**Texto de página**
====================
El siguiente pretende ser un muy modesto homenaje a la memoria de Yolanda Elizalde, quien falleció el mes de diciembre pasado. Yolita no solo fue un miembro fundador de esta página, sino que fue uno de los pilares del Taller Permanente de Crónica, que se reunía todos los sábados en “La Joseluisa” del FCE. Siempre alegre, participativa, solo su enfermedad la alejó de su cita semanal, a la que acudió por más de siete años y en la que nos compartió no solo lo mejor de ella, sino grandes anécdotas, como la que relata en esta crónica. Yola: gracias por tanto. Te recordaremos siempre.

 

 

Por Yolanda Elizalde (+)

 

La escena se ha vuelto tan común, que cuando no se ven causa extrañeza: llegar al crucero de una avenida y no encontrarse con cuatro o cinco “limpia parabrisas”, hombres y mujeres, jóvenes, niños, minusválidos, verdaderos o ficticios, arrastrando sus miserias en medio del arroyo de la desesperanza, resignados a las dádivas.
====================
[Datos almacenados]
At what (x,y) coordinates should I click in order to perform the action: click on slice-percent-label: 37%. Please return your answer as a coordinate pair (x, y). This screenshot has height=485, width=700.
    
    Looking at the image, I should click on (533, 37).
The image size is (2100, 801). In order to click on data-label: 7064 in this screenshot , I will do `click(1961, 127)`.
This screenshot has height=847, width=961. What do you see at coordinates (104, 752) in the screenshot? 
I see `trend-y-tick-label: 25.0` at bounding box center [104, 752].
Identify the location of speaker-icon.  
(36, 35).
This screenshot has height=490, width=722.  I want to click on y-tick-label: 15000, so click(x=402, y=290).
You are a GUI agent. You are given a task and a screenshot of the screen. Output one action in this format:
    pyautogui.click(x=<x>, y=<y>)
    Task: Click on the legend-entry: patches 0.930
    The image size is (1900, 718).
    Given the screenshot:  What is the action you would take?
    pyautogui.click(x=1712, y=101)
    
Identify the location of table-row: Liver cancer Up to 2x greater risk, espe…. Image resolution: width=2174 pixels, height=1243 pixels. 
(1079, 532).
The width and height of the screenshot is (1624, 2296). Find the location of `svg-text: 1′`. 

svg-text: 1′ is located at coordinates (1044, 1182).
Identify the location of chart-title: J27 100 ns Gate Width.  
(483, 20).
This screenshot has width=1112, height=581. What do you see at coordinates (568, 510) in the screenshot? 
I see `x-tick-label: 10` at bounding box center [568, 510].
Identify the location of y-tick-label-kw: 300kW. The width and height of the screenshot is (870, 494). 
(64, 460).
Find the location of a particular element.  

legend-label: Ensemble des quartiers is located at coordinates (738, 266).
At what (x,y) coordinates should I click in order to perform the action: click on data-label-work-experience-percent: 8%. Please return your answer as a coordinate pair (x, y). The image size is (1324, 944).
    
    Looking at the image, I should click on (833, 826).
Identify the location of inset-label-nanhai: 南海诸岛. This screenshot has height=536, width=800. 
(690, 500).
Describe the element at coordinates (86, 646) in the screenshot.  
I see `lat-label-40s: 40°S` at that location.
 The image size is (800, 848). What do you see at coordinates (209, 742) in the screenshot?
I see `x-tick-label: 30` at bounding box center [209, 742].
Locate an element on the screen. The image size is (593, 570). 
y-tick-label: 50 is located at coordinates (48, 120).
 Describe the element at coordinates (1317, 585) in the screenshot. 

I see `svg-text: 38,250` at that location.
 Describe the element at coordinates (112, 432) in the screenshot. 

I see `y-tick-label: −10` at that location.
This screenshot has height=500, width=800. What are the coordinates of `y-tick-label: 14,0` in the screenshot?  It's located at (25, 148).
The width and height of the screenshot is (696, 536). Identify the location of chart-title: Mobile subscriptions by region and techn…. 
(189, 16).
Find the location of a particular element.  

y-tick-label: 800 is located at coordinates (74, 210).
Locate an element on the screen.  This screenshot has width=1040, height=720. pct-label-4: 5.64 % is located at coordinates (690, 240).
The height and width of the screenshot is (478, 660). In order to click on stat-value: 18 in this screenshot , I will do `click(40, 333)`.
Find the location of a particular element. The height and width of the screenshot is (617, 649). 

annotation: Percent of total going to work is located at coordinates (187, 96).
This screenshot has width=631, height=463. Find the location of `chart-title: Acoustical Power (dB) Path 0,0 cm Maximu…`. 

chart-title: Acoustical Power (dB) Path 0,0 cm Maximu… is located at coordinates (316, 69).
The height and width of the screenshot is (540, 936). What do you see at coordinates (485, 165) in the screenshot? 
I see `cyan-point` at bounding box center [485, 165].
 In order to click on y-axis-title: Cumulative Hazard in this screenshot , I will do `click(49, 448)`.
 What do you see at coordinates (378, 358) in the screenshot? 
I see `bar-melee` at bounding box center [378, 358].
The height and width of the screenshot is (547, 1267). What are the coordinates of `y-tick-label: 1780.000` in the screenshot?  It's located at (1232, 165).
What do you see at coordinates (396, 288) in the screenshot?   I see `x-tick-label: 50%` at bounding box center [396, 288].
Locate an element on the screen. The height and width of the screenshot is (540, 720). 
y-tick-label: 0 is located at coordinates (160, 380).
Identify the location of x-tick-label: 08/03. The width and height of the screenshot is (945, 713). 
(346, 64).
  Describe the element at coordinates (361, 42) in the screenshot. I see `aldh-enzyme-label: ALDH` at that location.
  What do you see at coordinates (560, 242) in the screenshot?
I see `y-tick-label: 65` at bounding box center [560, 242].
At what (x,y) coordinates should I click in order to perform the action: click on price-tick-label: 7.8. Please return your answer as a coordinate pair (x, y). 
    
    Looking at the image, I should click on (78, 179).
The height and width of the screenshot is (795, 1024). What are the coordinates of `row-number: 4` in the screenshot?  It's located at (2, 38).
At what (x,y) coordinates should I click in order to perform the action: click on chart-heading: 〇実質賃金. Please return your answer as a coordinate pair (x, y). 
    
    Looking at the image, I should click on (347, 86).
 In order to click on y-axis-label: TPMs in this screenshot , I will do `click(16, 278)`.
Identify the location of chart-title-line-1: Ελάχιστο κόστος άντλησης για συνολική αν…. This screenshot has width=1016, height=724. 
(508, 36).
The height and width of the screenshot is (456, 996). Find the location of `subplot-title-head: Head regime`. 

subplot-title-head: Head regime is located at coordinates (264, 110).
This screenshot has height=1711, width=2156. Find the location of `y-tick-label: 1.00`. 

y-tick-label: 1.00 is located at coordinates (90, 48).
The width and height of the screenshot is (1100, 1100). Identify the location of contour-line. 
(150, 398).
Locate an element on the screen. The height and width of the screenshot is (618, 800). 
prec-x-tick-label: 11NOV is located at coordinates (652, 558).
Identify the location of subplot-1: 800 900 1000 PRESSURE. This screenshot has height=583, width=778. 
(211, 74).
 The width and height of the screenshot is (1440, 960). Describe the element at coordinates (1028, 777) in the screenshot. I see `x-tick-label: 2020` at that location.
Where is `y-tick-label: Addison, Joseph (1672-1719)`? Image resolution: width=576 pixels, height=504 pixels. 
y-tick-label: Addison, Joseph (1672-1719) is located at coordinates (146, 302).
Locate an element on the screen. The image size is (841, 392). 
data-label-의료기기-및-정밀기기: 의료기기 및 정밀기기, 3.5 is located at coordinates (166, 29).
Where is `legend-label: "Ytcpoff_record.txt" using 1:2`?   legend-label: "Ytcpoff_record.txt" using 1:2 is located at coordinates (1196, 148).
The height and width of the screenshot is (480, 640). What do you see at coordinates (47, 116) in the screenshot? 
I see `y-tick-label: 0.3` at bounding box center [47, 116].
====================
**Qué se necesita**
Continúa la crónica sobre los limpiaparabrisas de los cruceros a partir de su última oración.

**Resultado**
 

Ellos pululan día y noche, nunca se sabe cuándo comienza la danza, tampoco cuándo acaba; persiguen las monedas con sus trapos mojados. Marionetas vivientes, algunos llevan a cabo su tarea haciendo malabares.

 

Según algunas estadísticas, en cada semáforo el porcentaje de que alguien les de una moneda es de uno de cada diez autos.

 

Camino a mi negocio siempre encontraba a alguno de ellos en el crucero de Avenida Patria y Tepeyac: por las mañanas había un hombre como de cuarenta años, moreno cara redonda, la cachucha desteñida, sólo dejaba ver sus ojos de ratón atisbador, siempre con la misma playera naranja con las iniciales de una casa comercial. Con la mano izquierda hacía señas para que se le permitiera limpiar los vidrios de los carros y con la mano derecha mostraba la herramienta imprescindible: una especie de mechudo o trapeador, ese, el que tiene forma de raqueta, que normalmente se usa para sacudir el polvo.

 

Lo veía siempre y me vino entonces la idea de que a ese hombre lo habían corrido de su empleo y ahora se veía en la necesidad de buscar ese medio de sustento para llevar dinero a su familia, que bien podría ser numerosa; tal vez hasta su señora estaba embarazada y al pobre hombre se le habían cerrado las puertas de cualquier empleo.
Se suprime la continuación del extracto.